Арминий переводил речи местных жителей на латынь для Квинтилия Вара. Исказить смысл он не решался, поскольку кто-нибудь из римлян смог бы его уличить. Поэтому Арминий искренне надеялся, что у его соплеменников хватит ума не наговорить при чужеземцах лишнего. И германцы проявили благоразумие, не став упоминать о нападении и кровной мести. Кто-то даже попросил Вара послать к соседям воинов с требованием, чтобы угонщики скота прекратили набеги.

— Почему бы и нет? — рассуждали жители селения. — Конечно, такой приказ воров не остановит, зато унизит.
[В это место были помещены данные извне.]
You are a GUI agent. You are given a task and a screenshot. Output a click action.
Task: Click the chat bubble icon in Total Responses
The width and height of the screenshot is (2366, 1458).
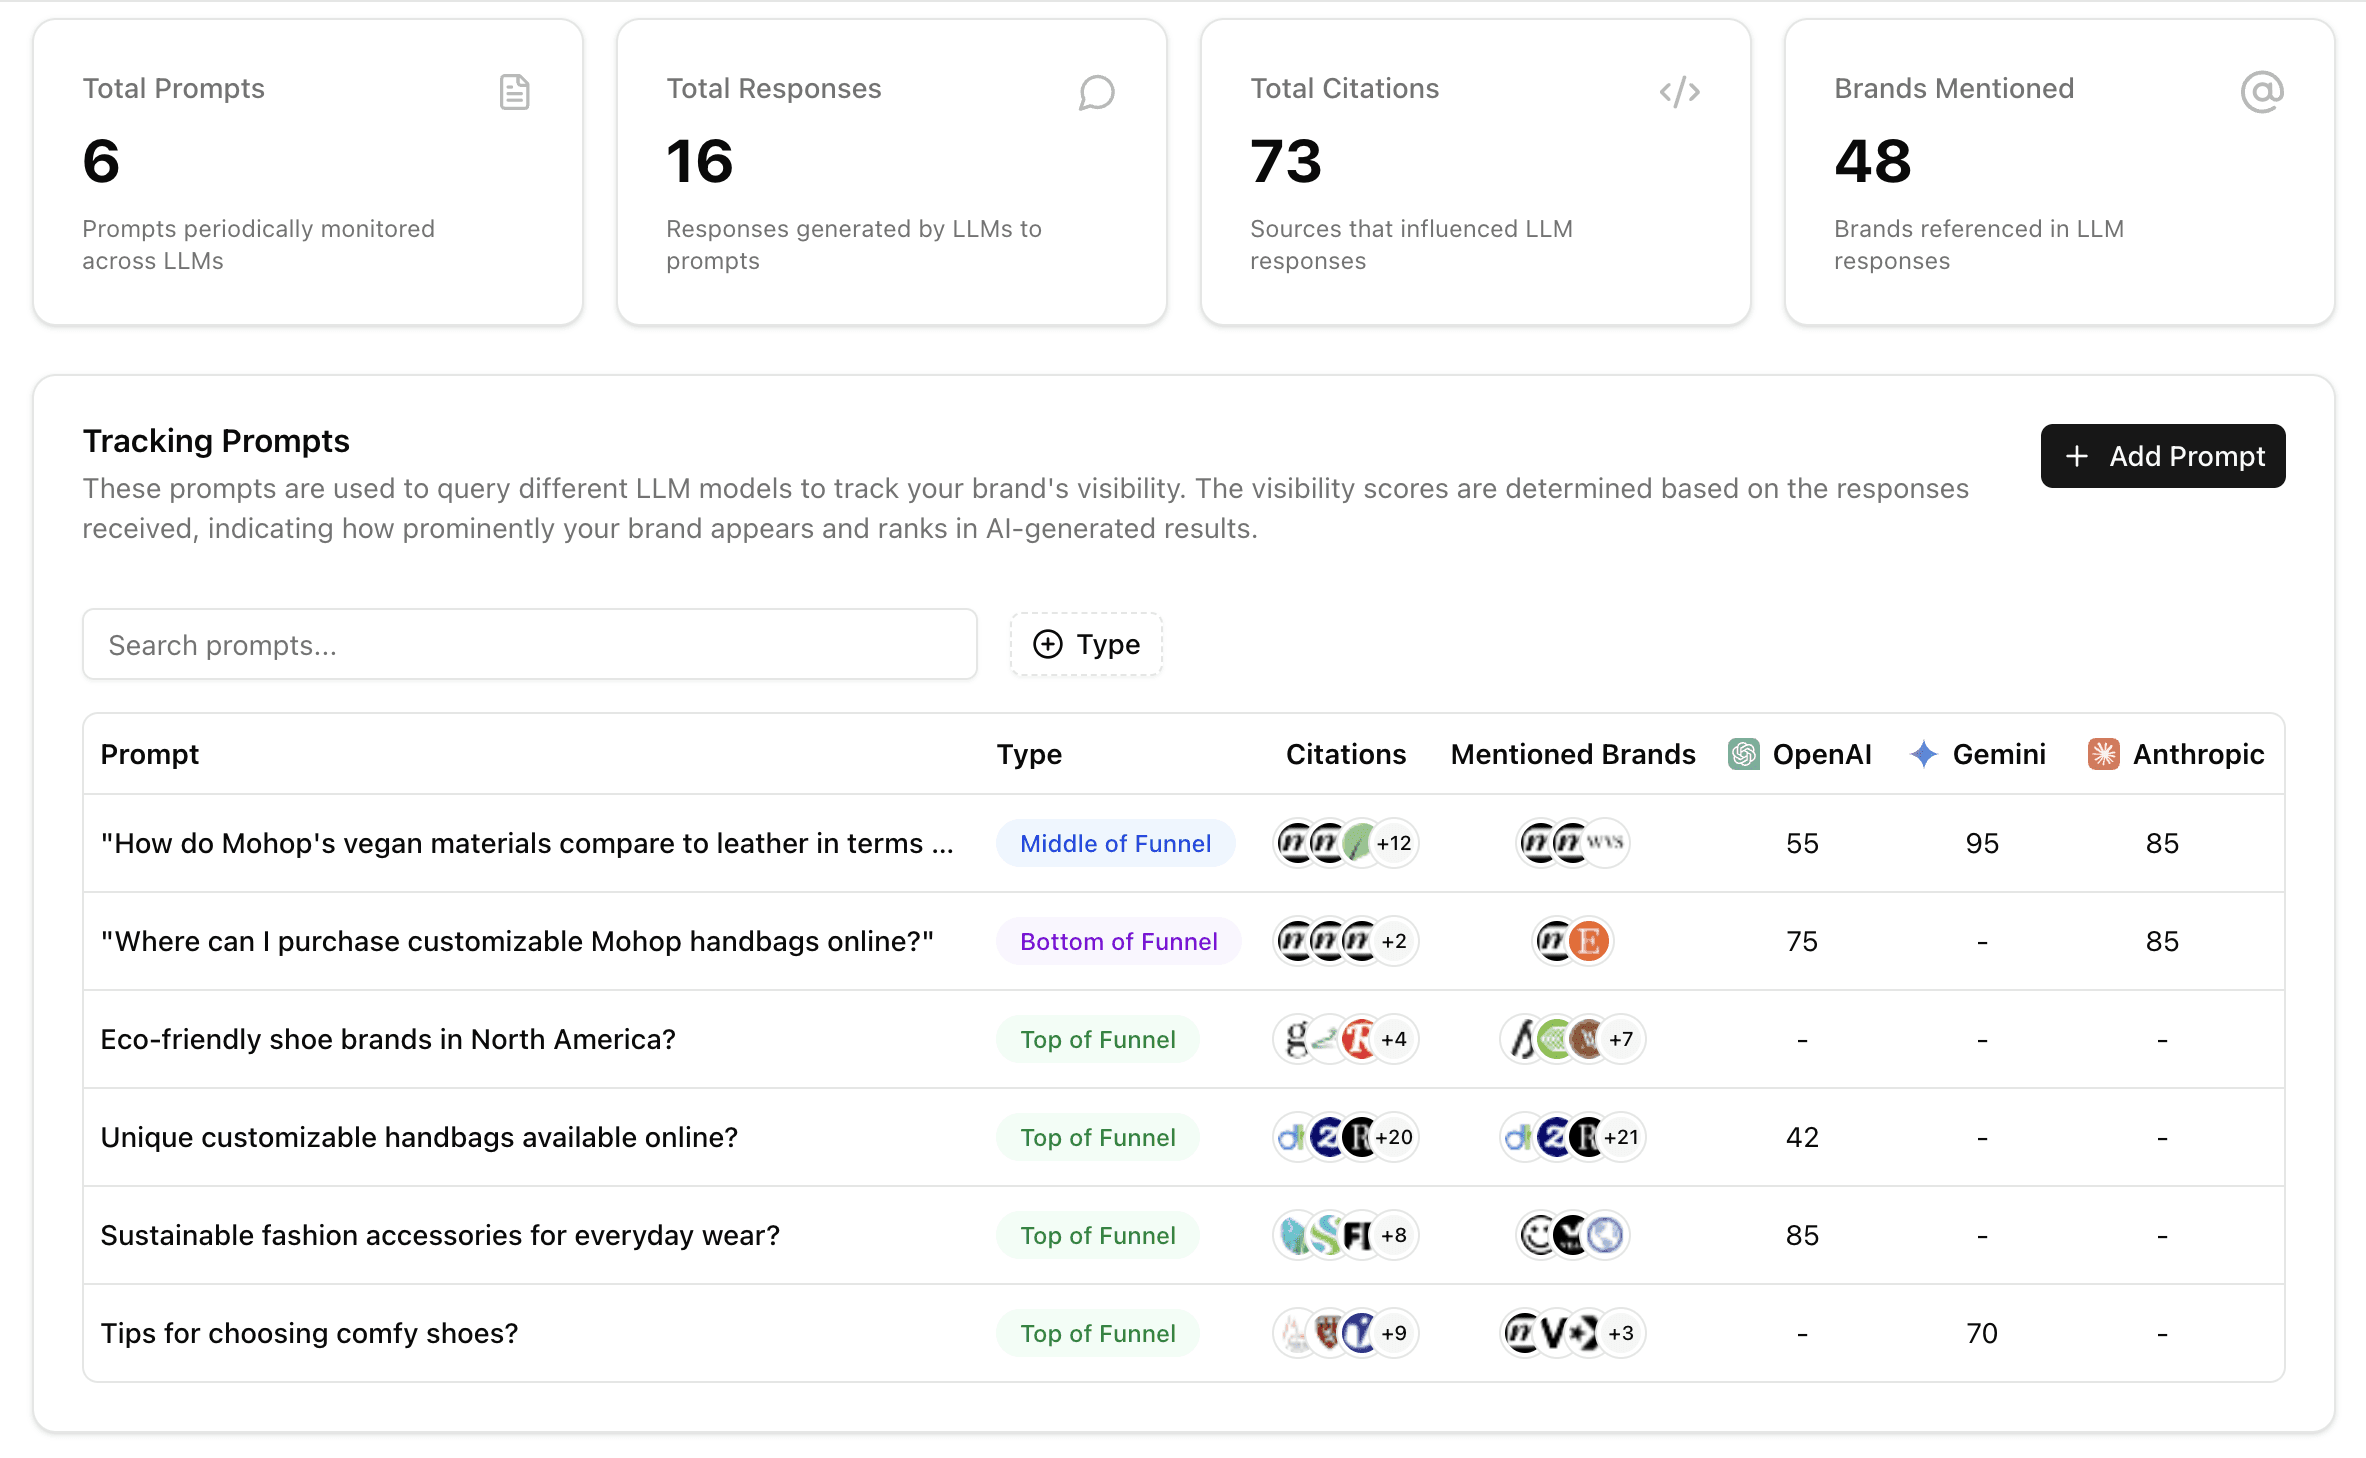click(1096, 92)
А они заслуживают унижения!

Арминия вообще не волновала эта деревня и краденый скот. Здешние жители не принадлежали к его клану, не принадлежали даже к его племени. Но они тоже были германцами, и его злило, как хорошо они притворяются, будто следуют римским обычаям.

Впрочем, сам Арминий тоже волей-неволей улыбался и пожимал руку толстопузого римлянина, демонстрируя притворное дружелюбие. Еще прошлым летом он сделал все возможное, чтобы понравиться наместнику, потому что иначе Сегест руками римлян поквитался бы с похитителем Туснельды. Судя по словам Вара, Арминий напоминал ему сына, обучавшегося где-то во внутренних землях Римской империи. Тут германцу просто повезло: не будь у Вара сына, будь у него только дочери или будь его сын с виду другим…

Но лучше было не полагаться на случайное везение.

По мнению Арминия, если бы молодой Вар был настоящим мужчиной, он находился бы сейчас в Германии, рядом с отцом. Что может быть важнее, чем помогать отцу в выполнении огромного дела, порученного вождем его народа? Наверное, лучше было бы вообще не напоминать римлянину о таком сыне.

Но Вар как будто не находил в отсутствии юноши ничего странного. У римлян не существовало семейного и родового единства, которое народ Арминия принимал как должное. В империи мужья и жены разводились по самым разным причинам, а то и вовсе без причин, и никто их за это не осуждал, никто не думал о них плохо. Римские женщины были настолько ветреными, настолько часто изменяли своим мужьям, что на сей счет даже ходили шуточки… Для германцев такое казалось немыслимым.

Представление было сыграно деревенскими жителями до конца, и донельзя довольный Квинтилий Вар сказал Арминию:

— Пожалуйста, передай этим почтенным гражданам, что я восхищен их вдумчивыми и зрелыми рассуждениями. Слыша, как мудро и справедливо толкуют они о делах своего селения, я верю, что их внуки, возможно, наденут тоги и украсят своим участием заседания сената в Риме.

Арминий, приложив максимум стараний, перевел это на родной язык, причем снова не решился исказить перевод, боясь, что кто-нибудь из присутствующих римлян достаточно хорошо понимает речь германцев. Он надеялся, что собравшиеся на лужайке люди помнят, что не должны выдавать Вару своих истинных чувств. К радости Арминия, никто об этом не забыл, ведь прибывших с Варом всадников хватило бы, чтобы перебить так называемое народное собрание, да и всех остальных жителей деревни в придачу. Осознание этого, несомненно, помогло германцам сосредоточиться на исполнении своих ролей.

Арминий восхитился тем, что они не выказали ни малейшей обиды, когда Вар сказал, что их потомки когда-нибудь станут римскими сенаторами. Конечно, Вар думал, что делает комплимент, но вряд ли свободные германцы могли пожелать своим потомкам подобной судьбы.